Pollination Pattern On Ear Tells An Important Story

Check enough ears in drought-stressed fields and you may find some interesting pollination patterns.

Checking pollination success using the shake test may not be as accurate in determining the history of what happened in the field as counting the rings and size of rings on a tree stump in determining the history of the tree, but it can still be revealing. Odds are there will be some unusual patterns if you do the shake test on ears shortly after you think pollination has occurred. Wherever silks stay attached to the ear, fertilization of the ovule didn't happen. A kernel won't form there.

A big gap- The gap is a good thing- it means pollination was successful. The silks still hanging on the butt of the ear means pollination wasn't effective when the ear first started to form kernels.
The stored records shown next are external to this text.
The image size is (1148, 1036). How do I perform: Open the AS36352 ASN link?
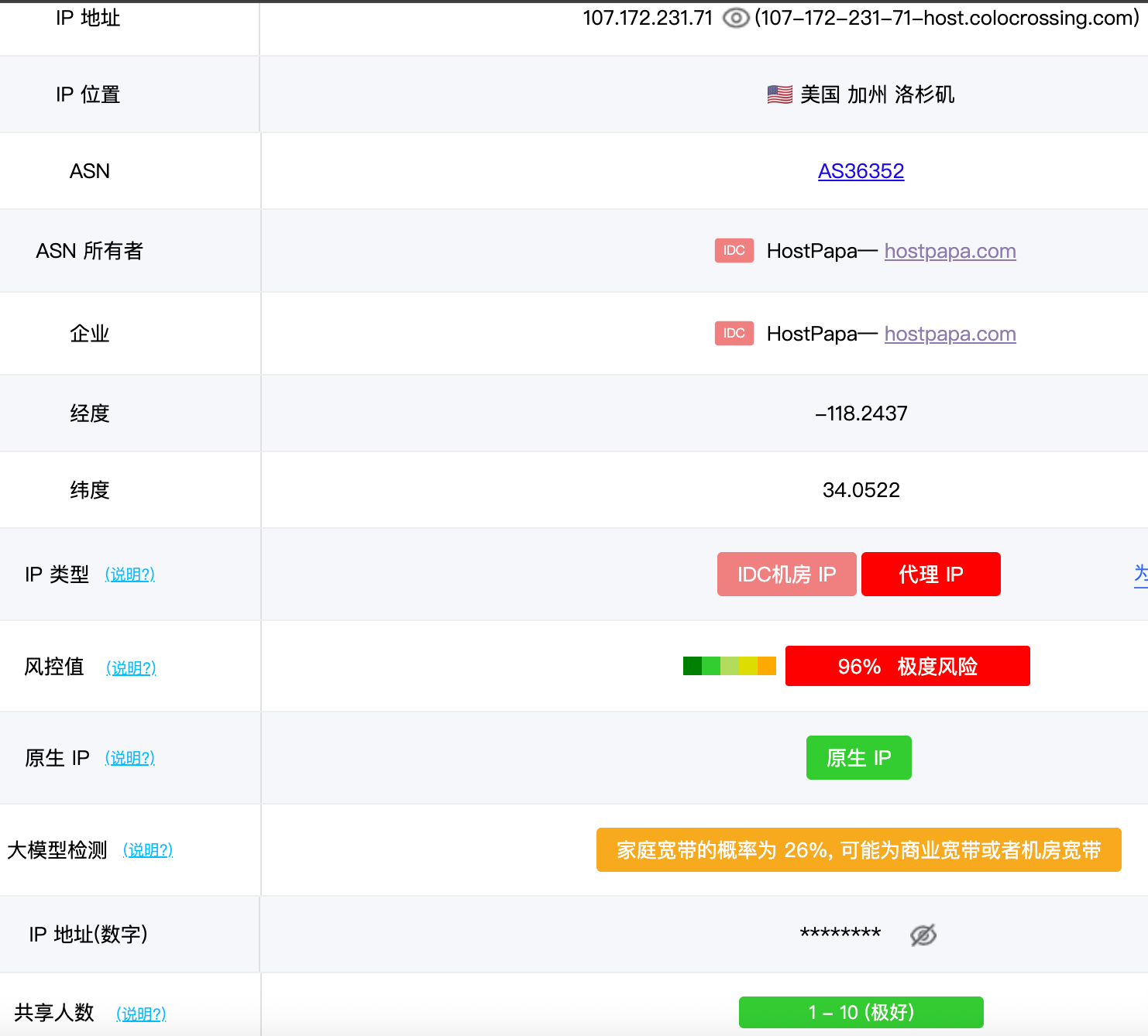[861, 171]
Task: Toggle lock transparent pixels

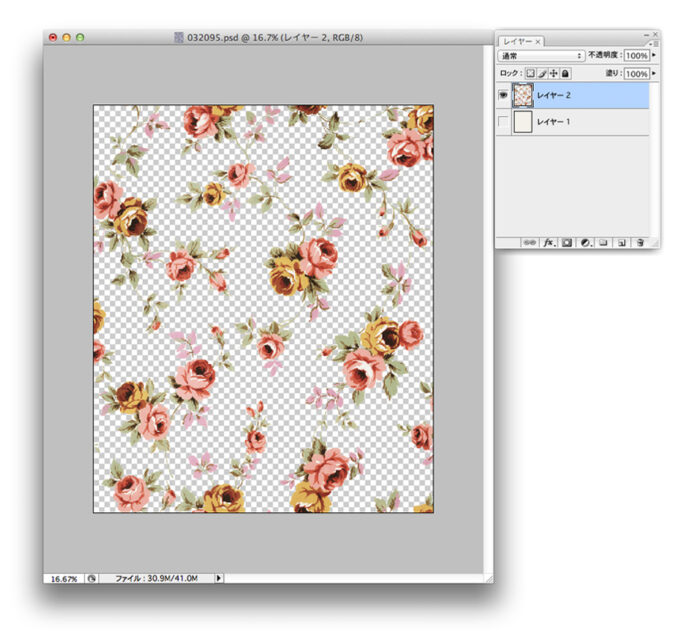Action: tap(530, 74)
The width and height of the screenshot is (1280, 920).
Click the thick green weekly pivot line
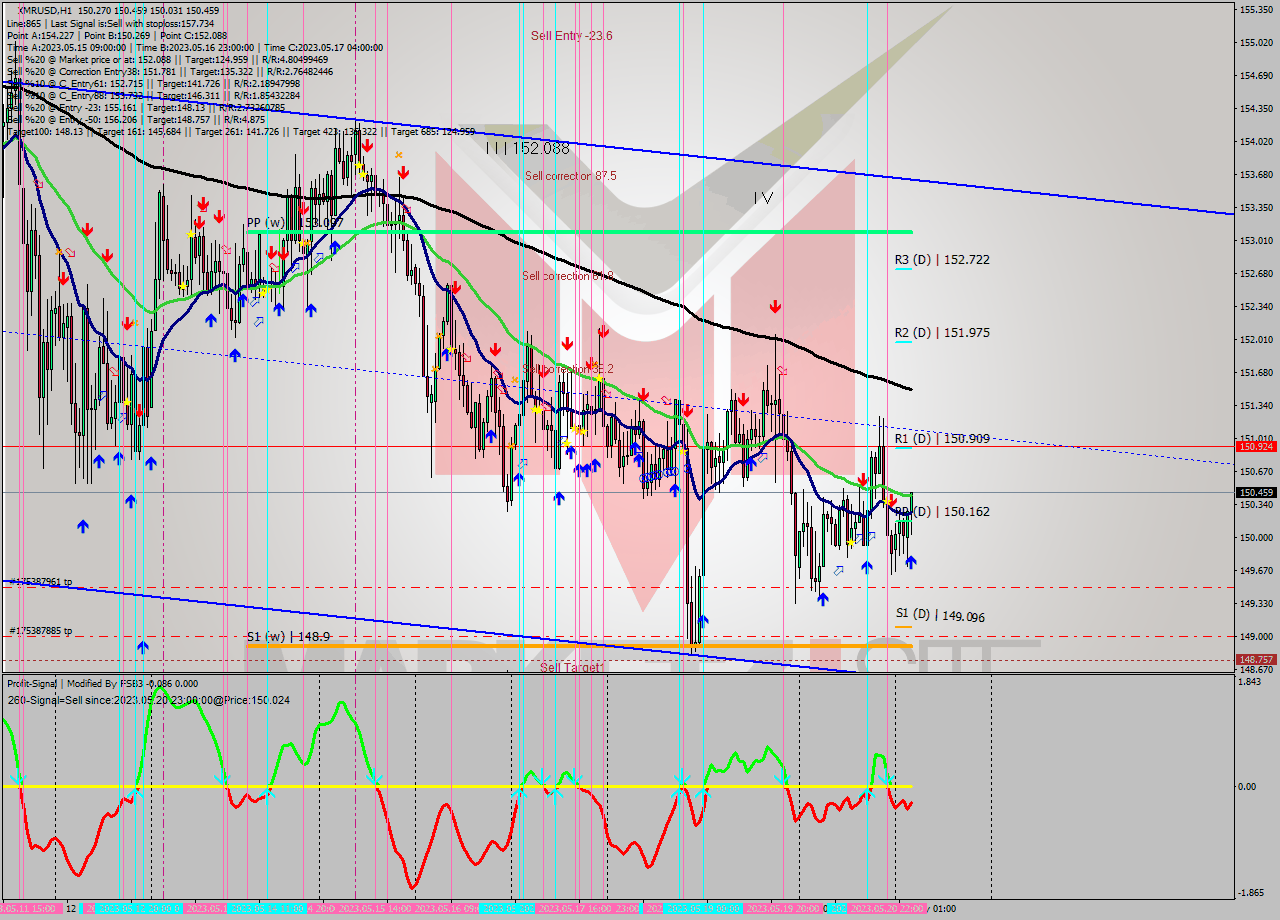click(x=600, y=231)
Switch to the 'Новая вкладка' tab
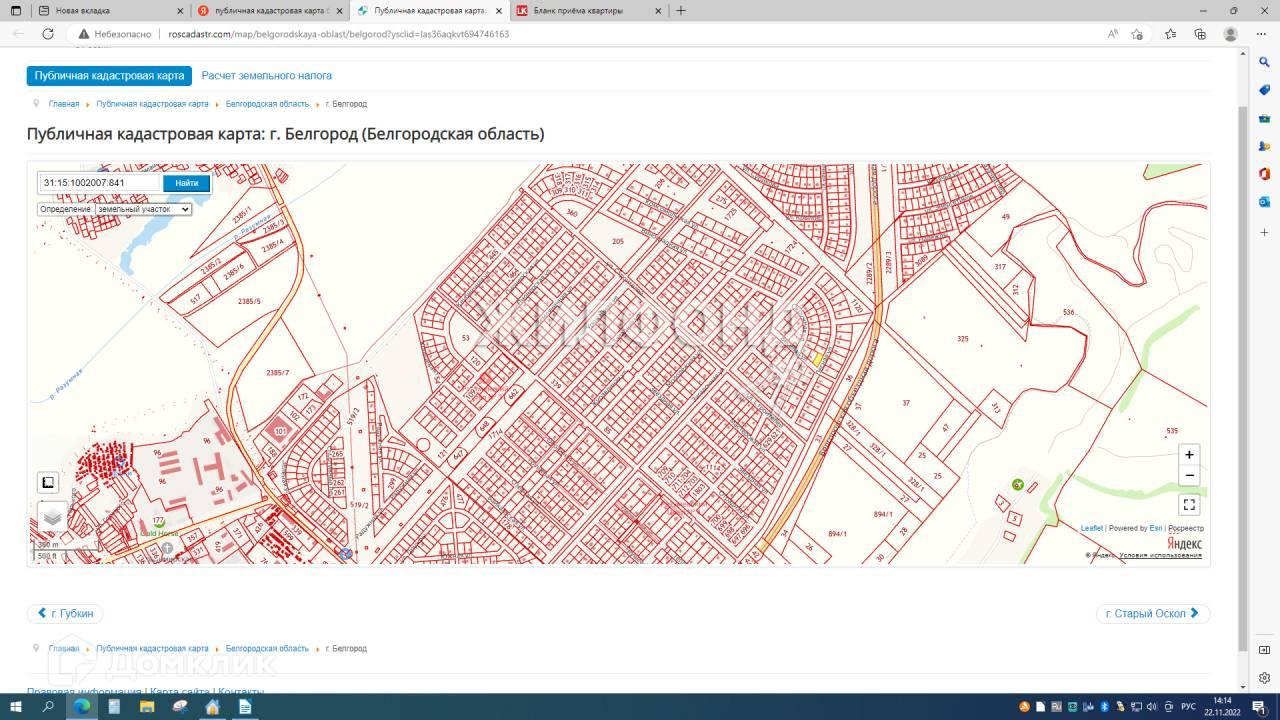1280x720 pixels. 108,11
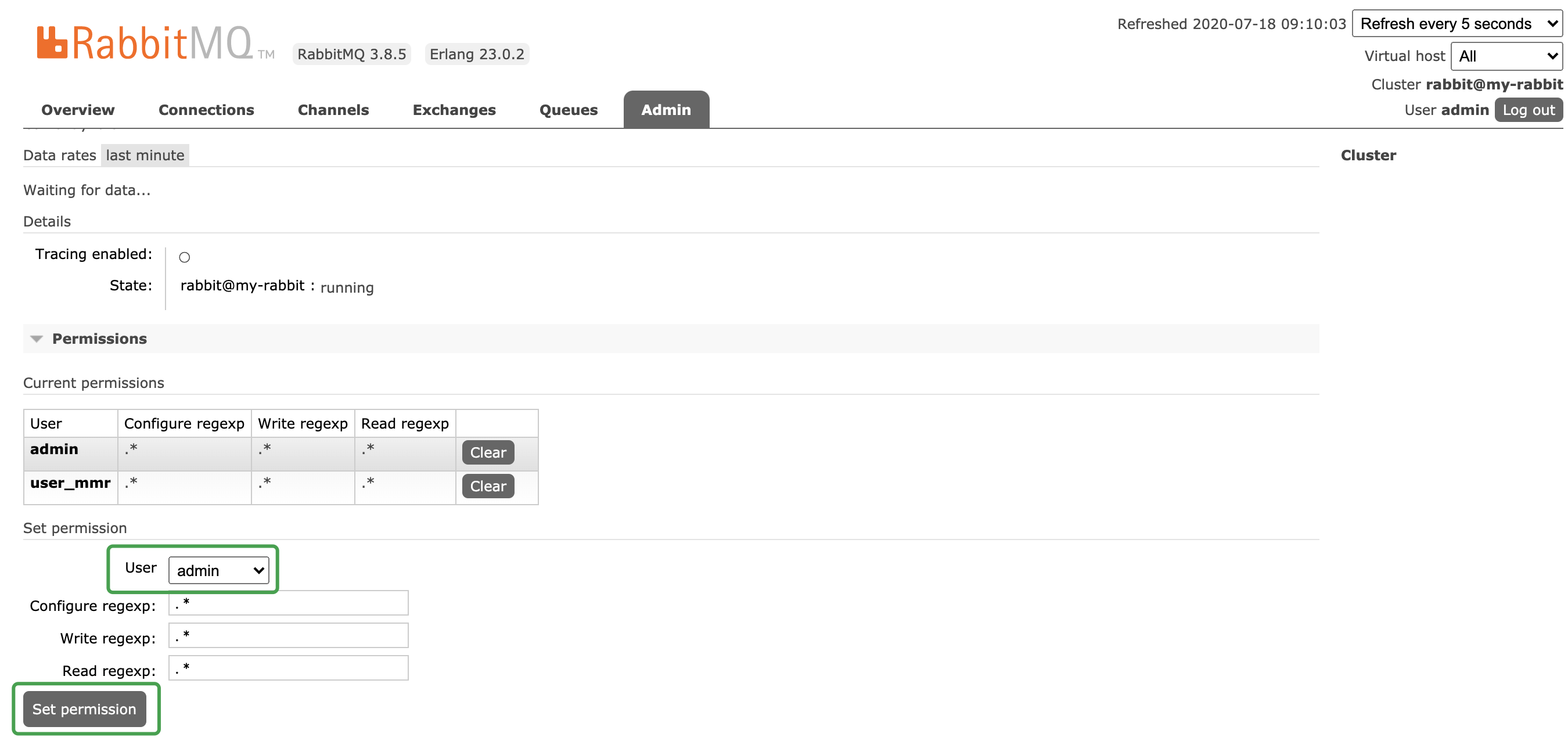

Bob Nielsen, Purdue University Extension corn specialist, uses the test to get a quick indication of whether pollination was successful or not. He's recommending that you spend some time in your fields this week, performing the simple test in a number of locations, to get an idea of what you can expect later on this season.

Here's an example we found ourselves. The field we visited was planted in early May on somewhat poorly drained ground. In this type of year, that's the ground that gets hard on the surface quickly. It is easy to compact, and soil compaction will show up this year since it's been so dry, especially in corn fields.

Many of the four-foot stalks were tasseling, but only some had ear shoots. Perhaps a third to a half had shoots. Odds are the other half won't have ears, unless the weekend relief that just occurred came in time while pollination was still happening. That's doubtful.

At any rate, we pulled an ear from one of the stalks that did produce a shoot and silks, and appeared to pollinate. When  we unrolled the silk husks gently, and then did the silk test, we found an unusual pattern. There was an inch or so of silks on the butt end, then no silks, then more silks at the tip end.

Is there a possible explanation? Yes, here's one. The field started trying to pollinate just after the Fourth of July, when it reached 106 degrees in that area on Saturday, July 7. Then the temperature dropped 15 degrees. It didn't rain but it did cool off.

Ears begin fertilizing and forming kernels at the butt and move up the ear. It's possible that as the ear started to pollinate, it was just too hot and those kernels at the butt didn't get fertilized. Then as it cooled off and pollen was still available, fertilization occurred in the middle part of the ear. It remains to be seen whether the tip kernels will pollinate or not.